The publications by Henderson also go into the mechanisms of neural injury that happen at the cellular level from the brainstem being compressed. While that is not his area of expertise obviously, he certainly is interested in the actual mechanism of injury here rather than just looking at some angles and deciding to cut into people. I hope that Michael Van Elzakkers work on brainstem inflammation will uncover some stuff here. While there no guarantee that brainstem inflammation in the way that he is measuring would result from neural injury, it seems quite possible it would. After all, they are measuring microglial activation as a proxy for inflammation, and microglial activation occurs in neural injury. However I’m just a layperson and I don’t know if the brain would “adapt” to that neural injury with less microglial activation once it becomes chronic. It seems that maybe it would adapt and then you wouldn’t see excessive inflammation in the brainstem but instead a widespread hypometabolism resulting from the homeostat being broken OR as a protective mechanism against the oxidative stress caused by neural injury.
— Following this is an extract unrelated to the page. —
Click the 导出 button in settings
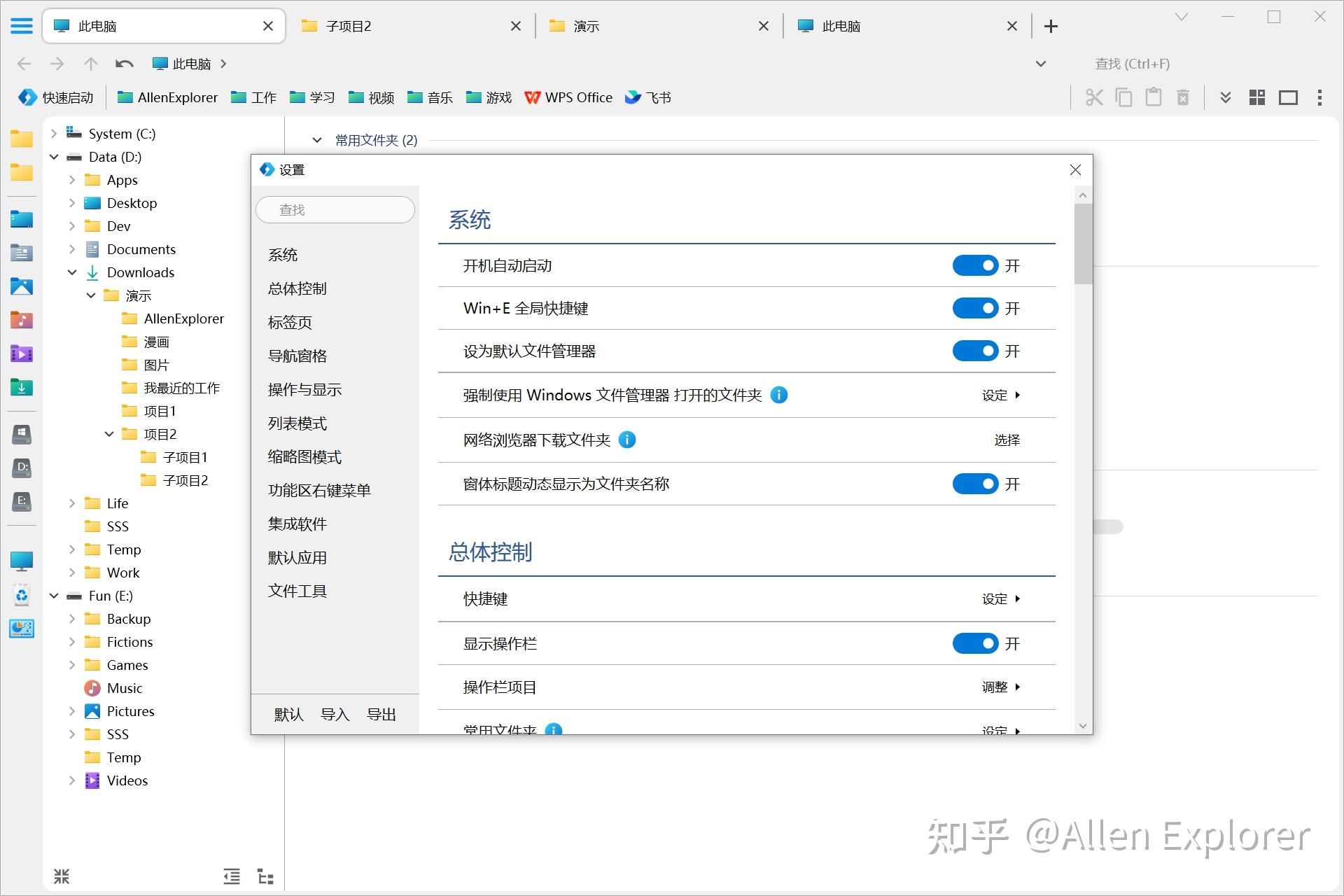 [x=381, y=714]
I actually don’t think cci is the ultimate cause of ME so I’m not some kind of crusader here. But I’m almost certain it’s involved intimately. The problem is what is causing it? I’m sure there’s something upstream and this is what’s concerns me with my resolving it by surgery, as o believe whatever caused the cci could cause further regeneration of connective tissues lower in the spine and ultimately cause a relapse if The cause of the connective tissue problems isnt discovered. There’s lots of conjecture on this but we don’t even have the basics of studying cci in ME yet, so we have to start there.